LSD is an emerging transboundary viral disease for India as neighboring
countries such as China and Bangladesh have also evidenced its impact
during the same time and there is always a risk of spread of diseases
across the borders due to uncontrolled movement of animals, animal
products and presence of porous boundaries (EFSA 2020; Sudhakar et al.,
2020). After the report of the first outbreak of LSD in Odisha state in
the west coast region of India in August 2019, many states situated in
the southern region of India witnessed large outbreaks. Although LSDV,
SPPV and GTPV have high antigenic similarity and genetic identity,
genome sequence analyses have shown that, they are phylogenetically
distinct (Le Goff et al., 2009; Lamien, et al., 2011). In this study,
LSDV isolate LSDV/CCARI-Goa1/India/2021 (Acce.No.MW590715) was
distinctly different from SPPV and GTPV isolates from India and showed
highest similarity with Kenyan, Bangladesh and other Indian LSD
isolates. Phylogenetic analysis of RNA polymerase subunit (RPO30) gene
showed clustering of LSDV, GPTV & SPPV into three different clusters
and our isolate exhibited close relation with LSDV isolates of India,
Kenya, China and Bangladesh. In comparison with other Indian isolates,
our isolate showed similarity with the isolates of Odisha and Haryana
states. RPO30 gene was also been used to differentiate lumpy skin
disease virus and sheep poxvirus field and vaccinal strains (Rouby,
2018).
In addition to the diagnostic application of real time PCR in LSDV
infection, it has been highly recommended for the differentiation of
wild-type LSDV and vaccine virus strains (Vidanovic et al., 2016;
Pestova et al., 2018).

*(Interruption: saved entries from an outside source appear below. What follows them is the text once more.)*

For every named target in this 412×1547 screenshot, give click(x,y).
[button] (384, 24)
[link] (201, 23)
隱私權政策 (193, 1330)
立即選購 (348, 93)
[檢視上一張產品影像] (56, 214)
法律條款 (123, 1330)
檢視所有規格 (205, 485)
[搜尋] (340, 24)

Real time PCR is significantly recognized as a
sensitive technique than traditional gel-based PCR in contrast with
detection and quantification of the LSD viral gene (Zeynalova et al.,
2016; Pestova et al., 2018). In this study, gel-based PCR could not
detect LSDV genome in blood samples, however, few blood samples were
positive in TaqManTM Probe-based real time PCR assay.
As per earlier studies, samples collected during active viraemic phase
of infection were positive for viral genome either by gel PCR or Real
time PCR (Babiuk et al., 2008; Sudhakar et al., 2020).
Conclusion
This study was primarily focused on the prevalence of LSDV infection in
small and organized farms, its pathological features and molecular
detection using gel-based and real-time PCR assays. LSDV causes
significant economic losses to dairy cattle and there is an urgent need
to develop diagnostic assays and homologous vaccine for the control of
the disease in the Indian subcontinent.